Multiple ClickHouse instances can all be configured to read from a topic using the same consumer group id - specified during the Kafka table engine creation. Therefore, each instance will read from one or more partitions, inserting segments to their local target table. The target tables can, in turn, be configured to use a ReplicatedMergeTree to handle duplication of the data. This approach allows Kafka reads to be scaled with the ClickHouse cluster, provided there are sufficient Kafka partitions.
Tuning Performance
Consider the following when looking to increase Kafka Engine table throughput performance:
- The performance will vary depending on the message size, format, and target table types. 100k rows/sec on a single table engine should be considered obtainable. By default, messages are read in blocks, controlled by the parameter kafka_max_block_size. By default, this is set to the max_insert_block_size, defaulting to 1,048,576. Unless messages are extremely large, this should nearly always be increased. Values between 500k to 1M are not uncommon. Test and evaluate the effect on throughput performance.

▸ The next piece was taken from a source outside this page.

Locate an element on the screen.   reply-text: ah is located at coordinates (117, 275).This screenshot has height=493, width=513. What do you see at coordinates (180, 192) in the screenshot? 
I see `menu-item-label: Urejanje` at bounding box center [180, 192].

- The number of consumers for a table engine can be increased using kafka_num_consumers. However, by default, inserts will be linearized in a single thread unless kafka_thread_per_consumer is changed from the default value of 1. Set this to 1 to ensure flushes are performed in parallel. Note that creating a Kafka engine table with N consumers (and kafka_thread_per_consumer=1) is logically equivalent to creating N Kafka engines, each with a materialized view and kafka_thread_per_consumer=0.
- Increasing consumers is not a free operation. Each consumer maintains its own buffers and threads, increasing the overhead on the server. Be conscious of the overhead of consumers and scale linearly across your cluster first and if possible.
- If the throughput of Kafka messages is variable and delays are acceptable, consider increasing the stream_flush_interval_ms to ensure larger blocks are flushed.
- background_message_broker_schedule_pool_size sets the number of threads performing background tasks. These threads are used for Kafka streaming. This setting is applied at the ClickHouse server start and can’t be changed in a user session, defaulting to 16. If you see timeouts in the logs, it may be appropriate to increase this.
- For communication with Kafka, the librdkafka library is used, which itself creates threads. Large numbers of Kafka tables, or consumers, can thus result in large numbers of context switches. Either distribute this load across the cluster, only replicating the target tables if possible, or consider using a table engine to read from multiple topics - a list of values is supported. Multiple materialized views can be read from a single table, each filtering to the data from a specific topic.
Any settings changes should be tested. We recommend monitoring Kafka consumer lags to ensure you are properly scaled.
Additional Settings
Aside from the settings discussed above, the following may be of interest:
- Kafka_max_wait_ms - The wait time in milliseconds for reading messages from Kafka before retry. Set at a user profile level and defaults to 5000.
All settings from the underlying librdkafka can also be placed in the ClickHouse configuration files inside a kafka element - setting names should be XML elements with periods replaced with underscores e.g.
<clickhouse>
<kafka>
<enable_ssl_certificate_verification>false</enable_ssl_certificate_verification>
</kafka>
</clickhouse>
These are expert settings and we'd suggest you refer to the Kafka documentation for an in-depth explanation.